Drought treatment and destructive sampling

The same experimental design and sampling strategy were applied to bean and switchgrass (Fig. 1). Twenty-five seedlings and 25 unplanted tubes were assigned to either the sufficiently watered (“watered”) or to the reduced water treatment (“drought”), totaling 100 samples. In addition, five planted and five unplanted tubes were collected before the drought (“pre-drought,” day 0). These samples were used as a baseline control to compare to the subsequent drought samples. The drought was initiated on the same day the pre-drought samples were collected (see Supplementary Tables 5 and 6 for the watering regimes for switchgrass and bean, respectively). The drought severity was increased over six days by adding progressively less water. Five replicate soil samples (individual tubes used for destructive sampling) were collected for each experimental condition from day 2 to day 6 for five post-drought sampling points.

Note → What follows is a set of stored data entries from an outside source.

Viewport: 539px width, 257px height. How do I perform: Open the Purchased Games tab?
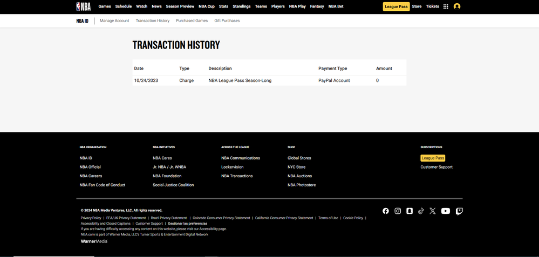pos(192,20)
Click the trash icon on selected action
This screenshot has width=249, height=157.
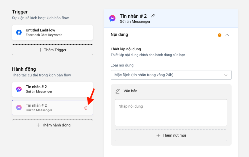pyautogui.click(x=86, y=108)
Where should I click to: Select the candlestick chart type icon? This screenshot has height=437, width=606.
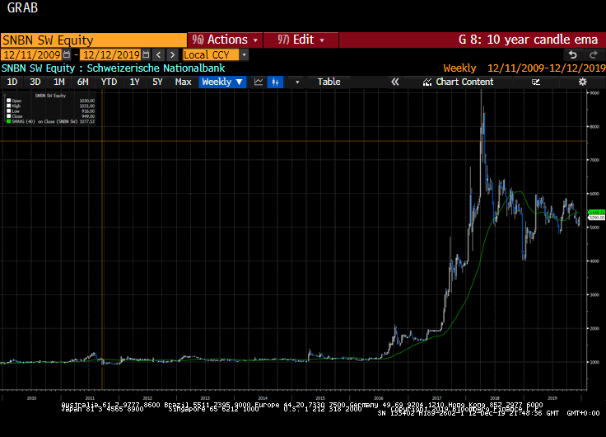tap(275, 82)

To ensure that the drought bean plants remained viable (and that our assessment was of the rhizobiome response to live plants rather than to dead), an additional 36 plants were in parallel subjected to drought to determine their viability on the final days of the experiment. On day 5, when bean plants were browning and lacked turgor (day 5), half (18) of the extra plants were provided 15 ml of deionized water in the morning and the afternoon. All 18 plants were resuscitated, and we observed their leaves returned to full turgor by the next morning. Thus, the drought plants from day 5 were likely alive when sampled despite appearing well-desiccated. The same was repeated on day 6 with the remaining drought plants. Thirteen of the 18 plants resuscitated (leaves back to full turgor) within two days, affirming that most drought plants on day 6 were viable. As a relatively more drought-tolerant plant, switchgrass did not appear severely desiccated on days 5 and 6, and the resuscitation check was unnecessary to confirm its viability.

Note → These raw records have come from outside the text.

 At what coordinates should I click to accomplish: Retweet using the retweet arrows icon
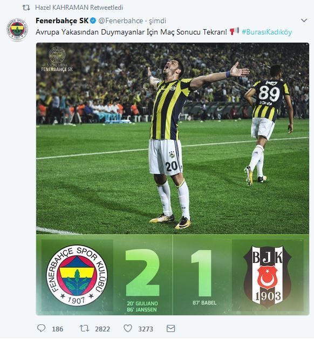tap(84, 328)
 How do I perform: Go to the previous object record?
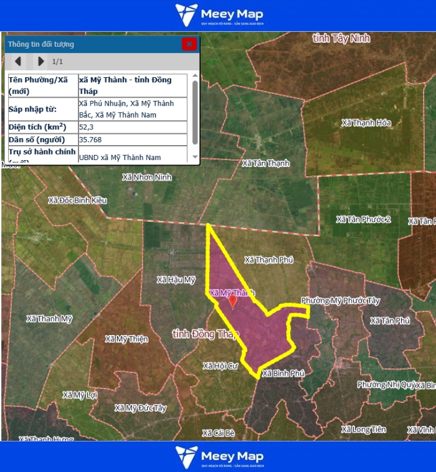(18, 61)
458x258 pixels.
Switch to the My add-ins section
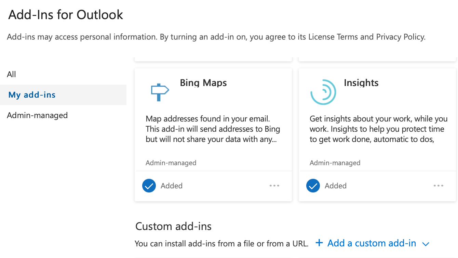(x=32, y=95)
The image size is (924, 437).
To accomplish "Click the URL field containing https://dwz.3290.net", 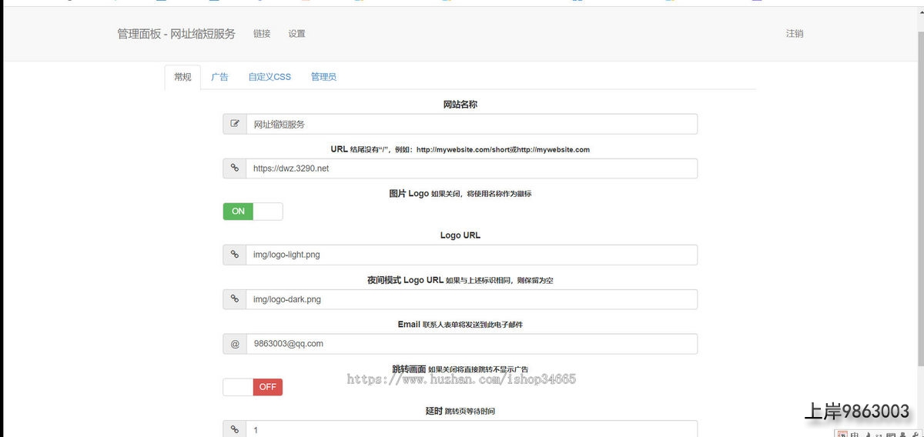I will [x=471, y=168].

Soil, root, and shoot sample collection and gravimetric soil moisture

Materials and surfaces were sterilized and/or ethanol-cleaned before use and between samples. All tubes were destructively sampled. During each sampling, each tube’s contents were dumped onto ethanol-cleaned aluminum foil. The soil was brushed from the root system using ethanol-cleaned gloves and homogenized with an ethanol-cleaned metal spatula. Gloves were ethanol-cleaned again when handling new samples and new ethanol-cleaned gloves were used as needed. Roots were manually removed from the soil, and 0.5 g of soil was collected into a 1.5 ml microcentrifuge tube for DNA/RNA co-extractions. An additional ~6 g soil was retained as a backup. Perlite ( > 2 mm) was avoided. Soils were flash-frozen in liquid nitrogen and stored at −80 °C until nucleic acid extractions. An additional 4 g of soil was collected to determine gravimetric soil moisture content. After recording the mass of fresh soil collected, soils were dried in an oven at 50 °C for at least three days and then re-weighed. Percent gravimetric soil moisture was calculated as the percent water mass lost during drying using Eq. 162.

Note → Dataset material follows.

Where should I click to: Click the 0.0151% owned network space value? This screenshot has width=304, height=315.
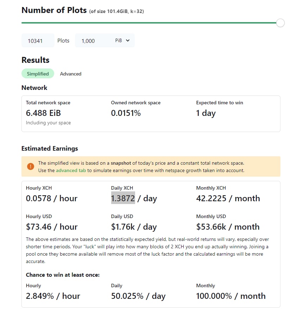click(x=126, y=113)
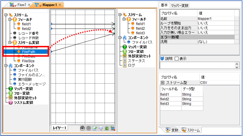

$${Gravimetric}\; {moisture}\; {content}(\%)=\frac{({{Mass}\; {of}\; {soil}}_{wet}-{{Mass}\; {of}\; {soil}}_{dry})} {{{Mass}\; {of}\; {soil}}_{dry}}*100$$
(1)

After soil collection, the shoot system was cut at the base of the stem and put in pre-labeled envelopes. The shoots were dried at 50 °C for at least five days. Masses taken after drying were used to determine the biomass of the shoot. Treatment differences in shoot biomass and gravimetric soil moisture were analyzed with a three-way ANOVA type III test upon satisfaction of normality.

An additional 30 switchgrass plants (15 watered and 15 drought) were grown for metabolite analysis on day 6. Soils were homogenized, shoots were sampled as previously described, and root systems were cleaned in deionized water. Then, samples were flash-frozen in liquid nitrogen in 15 ml tubes. Soils of the unplanted treatments (watered and drought) from day 6, stored at −80 °C, were used to compare with the planted treatments. We also analyzed metabolites from pre-drought soils (four replicates of planted and five unplanted treatments) stored at −80 °C. In addition, ten unplanted soils from day 6 (five drought and five watered) and nine pre-drought samples (four planted, five unplanted) were analyzed for metabolites. In summary, 15 switchgrass plants from the day 6 watered and drought treatments each yielded 30 samples for soil, shoot, and root metabolites.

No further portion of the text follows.